> _ИСХОДНЫЙ ТЕКСТ_

--------

Впрочем, восточные римляне не желали использовать гуннов в качестве союзников только в северных, балканских провинциях своей империи, где те, учитывая близость кочевий и становищ их соплеменников, могли бы стать дополнительным фактором дестабилизации, в особенности после образования мощной державы Аттилы с центром в Подунавье. Другое дело отдаленные, заморские владения правителей Византии. И в этой связи чрезвычайно важно отметить, что небольшая по численности элитная кавалерийская часть, στρατιώτοαι Ουννιγαρδαι, в самом начале второй декады V в. располагалась в Ливии Пентаполис. Судя по названию,41) ее бойцами были гунны. Согласно Синезию Киренскому, единственному автору, который писал об Ουννιγαρδαι, причем как очевидец (Synes. Ер. 78; Catast. I, 2; Catast. II, 2), они находились на службе военного наместника Ливии в качестве «римского войска» ('Ρωμαϊκαί χειρες), т.е. на регулярной основе, в рамках союзного [254] договора (κατα συμμαχίαν). Сообщается также, что эти воины получали пополнение конского состава (ιππων διαδοχή), воинское снаряжение (οπλων παρασκευή) и плату (δαπάνη) непосредственно от самого императора (των βασιλικων δωρεων). Они подчинялись непосредственно военному наместнику Анисию, который лично возглавлял их во время боевых операций против нападавших на Киренаику соседних племен и был для них одновременно и бойцом (λοχίτης), и командиром отряда (λοχαγός), и сослуживцем (συστρατιώτης), и главнокомандующим (στρατηγός). Ουννίγαρδαι, сражавшиеся в соответствии с присущими им особенностями (подобно остальным гуннским воинам, они были конными лучниками), побеждали очень небольшим отрядом (всего 40 человек!) гораздо более многочисленных врагов (см.: Roques 1987: 68, 77, 165, 236, 237, 240, 244, 245, 247-250, 256, 262, 264, 270, 282, 289- 292; Maenchen-Helfen 1973: 255; Elton 1997: 92-95, 107).

--------

> _ПРЕДОСТАВЛЕННЫЙ МАТЕРИАЛ_
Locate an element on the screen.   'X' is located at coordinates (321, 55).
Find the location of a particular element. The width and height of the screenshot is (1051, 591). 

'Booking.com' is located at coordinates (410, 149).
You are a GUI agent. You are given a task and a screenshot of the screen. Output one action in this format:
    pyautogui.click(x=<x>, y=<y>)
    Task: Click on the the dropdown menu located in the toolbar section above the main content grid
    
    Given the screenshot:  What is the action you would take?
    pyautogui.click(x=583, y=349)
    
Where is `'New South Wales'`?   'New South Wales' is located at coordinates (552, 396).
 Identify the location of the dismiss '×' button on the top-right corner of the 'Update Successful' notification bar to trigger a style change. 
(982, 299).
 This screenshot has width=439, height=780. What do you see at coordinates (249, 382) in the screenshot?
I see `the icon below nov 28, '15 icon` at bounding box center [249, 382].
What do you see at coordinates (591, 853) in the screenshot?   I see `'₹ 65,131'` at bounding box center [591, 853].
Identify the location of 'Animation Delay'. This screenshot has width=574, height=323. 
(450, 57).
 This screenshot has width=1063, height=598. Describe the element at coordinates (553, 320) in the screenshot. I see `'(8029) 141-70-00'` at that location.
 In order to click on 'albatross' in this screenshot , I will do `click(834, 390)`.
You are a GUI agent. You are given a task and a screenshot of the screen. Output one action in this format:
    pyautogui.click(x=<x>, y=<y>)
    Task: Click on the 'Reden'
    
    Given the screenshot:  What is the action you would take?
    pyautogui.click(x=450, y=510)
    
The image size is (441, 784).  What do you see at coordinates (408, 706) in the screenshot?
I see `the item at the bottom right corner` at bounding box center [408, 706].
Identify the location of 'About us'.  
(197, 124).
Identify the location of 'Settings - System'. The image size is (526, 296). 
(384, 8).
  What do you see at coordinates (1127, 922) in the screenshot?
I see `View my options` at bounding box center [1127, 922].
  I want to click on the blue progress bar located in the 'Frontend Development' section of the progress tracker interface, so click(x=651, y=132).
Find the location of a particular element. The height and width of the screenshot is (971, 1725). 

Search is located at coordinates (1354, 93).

--------

> _ЗАДАНИЕ_
Напишите продолжение текста о гуннских воинах на римской службе в Ливии, начиная сразу после его последнего предложения. Материал для выполнения этого задания не используется.

> _ИТОГОВЫЙ РЕЗУЛЬТАТ_
Необходимо подчеркнуть, что корпус Ουννίγαρδαι не только был лучшим среди всех войск провинции, но и занимал самостоятельное место в их структуре, не смешиваясь с другими частями в одном боевом строю (Synes. Catast. Il, 2). Интересно, что примерно через 120 лет «гунны» (= «массагеты»),42) которые служили в армии Велизария, воевавшей с вандалами в той же Африке, строились в боевой порядок отдельно от остальных византийских войск, как они это делали и «прежде» (πρότερον) (Proc. Bell. IV, 3, 7), что, очевидно, было необходимо с точки зрения исполнения ими на поле сражения своих собственных, сугубо специфических тактических приемов (Darko 1935: 468).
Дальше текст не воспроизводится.